> **Texto propuesto**
Wednesday, September 06, 2006

 

ERNESTO

Se los describo para que no tengan que imaginárselo: un gnomo. Nunca debe haber pesado más de sesenta kilos, castaño claro, con barba rala y pelo siempre muy corto tratando de disimular su creciente calvicie. De tez muy blanca, casi refractaria al sol y siempre desalineado, de eternos jeans y camisas de trabajo. A lo sumo, cuando sobrevenía el frío, agregaba a su atuendo una campera de tela de jean gastada y eternas zapatillas de basquet.
La descripción no dista mucho de la del resto de mis alumnos allá por los comienzos de los setenta: eso por no detenerme en el discurso de cada uno. Todos mezclaban la política diaria con los textos de Freud y Marx y encendidas arengas en las cuales de manera inevitable se creía que estábamos en los prolegómenos de una revolución de puta madre.
Yo era ayudante de la cátedra de Psicología General, que era algo así como el abrazo de recepción de todos estos chicos tan llenos de pasión y sin embargo tan cerebrales.

> **Datos proporcionados**

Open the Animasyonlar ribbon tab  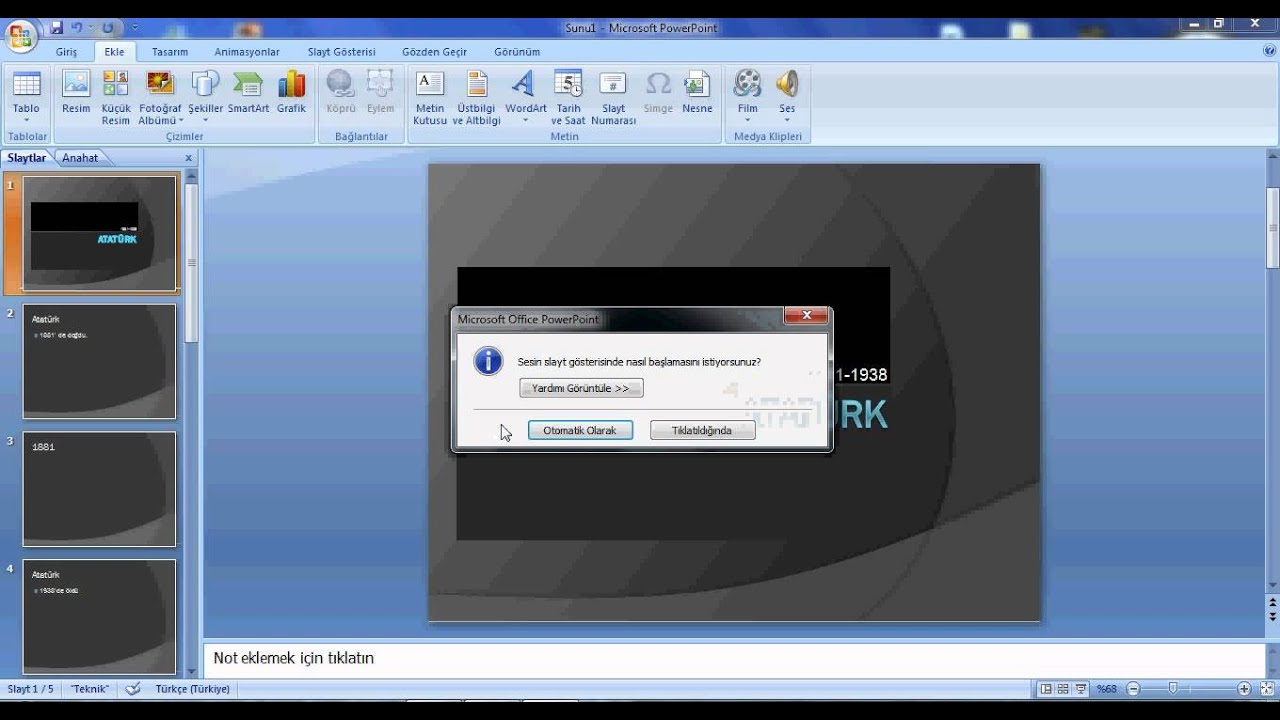[247, 52]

> **Tareas por realizar**
[A] Indica si cada afirmación concuerda con el relato sobre Ernesto y respalda tu respuesta con las palabras exactas del texto: (i) Quien narra era ayudante de la cátedra de Psicología General. (ii) El personaje descrito llevaba el pelo largo. (iii) Los alumnos de comienzos de los setenta mezclaban la política diaria con los textos de Freud y Marx.
[B] Prolonga el relato sobre Ernesto a partir de su última oración, con un párrafo más.
Los datos constituyen un material independiente del relato sobre Ernesto.

> **Respuestas en orden**
[A]
(i) Sí: «Yo era ayudante de la cátedra de Psicología General».
(ii) No: «pelo siempre muy corto».
(iii) Sí: «Todos mezclaban la política diaria con los textos de Freud y Marx».

[B]
Con muy pocos de ellos he vuelto a encontrarme; es posible, sin embargo, que si lo hago me costaría bastante llegar a reconocerlos. A muchos de ellos los he vuelto a descubrir en actividades académicas, pero me ha resultado difícil identificarlos con aquellos puñados de muchachos embarcados en misiones de pasión pura. Casi todos lucían más viejos que yo. Y de la pasión no quedaba ni el aroma. Claro que esto es Argentina, y muchos de aquellos legítimos apasionados deben haber quedado en el camino envueltos en sus pancartas en algún pozo de la historia, o huyendo de la incomprensión y la picana hayan elegido su lugar en el mundo en Europa, bien a salvo del destino trágico que les había preparado su propia patria.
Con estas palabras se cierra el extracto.